Other mutations commonly detected in gliomas can have diagnostic and prognostic value, such as those involving the histone chaperone protein, ATRX, which is most often found in grade 2–3 gliomas and secondary glioblastomas.21,22 ATRX mutation is robustly associated with IDH mutations, and this combination, along with TP53 mutations, is diagnostic of astrocytoma.23 In contrast, ATRX mutation is nearly always mutually exclusive with 1p/19q codeletion, and is uncommon in IDH-wild-type glioblastoma. Because loss of normal nuclear ATRX immunostaining is a fairly reliable indicator of an ATRX mutation, an IDH-mutant glioma that has loss of normal nuclear ATRX immunostaining is much more likely to be an astrocytoma than an oligodendroglioma.
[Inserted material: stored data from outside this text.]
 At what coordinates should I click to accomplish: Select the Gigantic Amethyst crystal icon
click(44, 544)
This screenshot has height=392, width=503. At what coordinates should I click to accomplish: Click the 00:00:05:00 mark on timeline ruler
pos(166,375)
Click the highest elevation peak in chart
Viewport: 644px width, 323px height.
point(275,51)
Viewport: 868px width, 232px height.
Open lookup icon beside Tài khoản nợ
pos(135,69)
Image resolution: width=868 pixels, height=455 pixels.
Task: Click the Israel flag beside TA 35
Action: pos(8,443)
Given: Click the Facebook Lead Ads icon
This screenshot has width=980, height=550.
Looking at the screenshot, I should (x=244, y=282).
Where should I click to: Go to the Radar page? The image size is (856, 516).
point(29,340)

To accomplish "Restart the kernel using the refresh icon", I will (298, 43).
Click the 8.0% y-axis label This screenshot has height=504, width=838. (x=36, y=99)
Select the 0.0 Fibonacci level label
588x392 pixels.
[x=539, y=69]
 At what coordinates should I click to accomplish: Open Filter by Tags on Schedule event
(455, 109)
Mutations in the promoter region of the telomerase reverse transcription (TERT) gene occur frequently in IDH-wild-type glioblastomas and IDH-mutant, 1p/19q codeleted oligodendrogliomas.24,25 Absence of TERT promoter mutation, coupled with IDH mutation and lack of 1p/19q codeletion, is indicative of astrocytoma. Some IDH–wild-type diffusely infiltrative astrocytomas lack the histologic features of glioblastoma (necrosis and/or microvascular proliferation) but have ≥1 molecular hallmarks of glioblastoma, including the following: EGFR amplification; gain of chromosome 7 and loss of chromosome 10; and TERT promoter mutation. In such cases, the tumor can still be diagnosed as glioblastoma, IDH-wild-type, WHO grade 4. These tumors have similar clinical outcomes as typical histologic grade 4 IDH-wild-type glioblastomas, so they may be managed accordingly.18,20 The 2021 updated WHO classification of CNS tumors also now includes CDKN2A/B homozygous deletion as evidence of grade 4 status in IDH-mutant astrocytomas, even if such astrocytomas lack necrosis and/or microvascular proliferation.1,19,2629

H3K27M mutations in the histone-encoding H3-3A gene are mostly found in diffuse midline gliomas in both children and adults.30 Patients with these H3K27M-mutated gliomas tend to have a very poor prognosis regardless of histologic appearance, so they are classified as WHO grade 4; however, some patients seem to fare better than a grade 4 diagnosis would imply, so there remains some controversy regarding this issue.3032 Another variant in H3-3A, resulting in a G34V (or R) mutation in histone 3.3, is characteristic of some diffusely infiltrative gliomas arising not in the midline, but in the cerebral hemispheres. These gliomas tend to occur in children and younger adults and are IDH-wild-type, but still have mutations in ATRX and TP53. Thus, the fifth edition of the WHO classification calls these tumors “diffuse hemispheric glioma, H3.3 G34-mutant, WHO grade 4.”1 H3K27M immunopositivity is associated with loss of histone trimethylation immunostaining in diffuse midline gliomas.3337 The presence of a histone mutation can be considered solid evidence of an infiltrative glioma, which is often helpful in small biopsies of midline lesions that may not be fully diagnostic with light microscopy and/or do not clearly look like infiltrative gliomas.30,38 Both kinds of H3-3A–mutant gliomas are now subsumed by the 2021 WHO classification under “pediatric-type diffuse high grade gliomas,” even if such tumors arise in adults.1,7 None of the histone-driven gliomas are called glioblastomas anymore, because that term is now reserved exclusively for IDH-wild-type gliomas meeting the criteria discussed earlier.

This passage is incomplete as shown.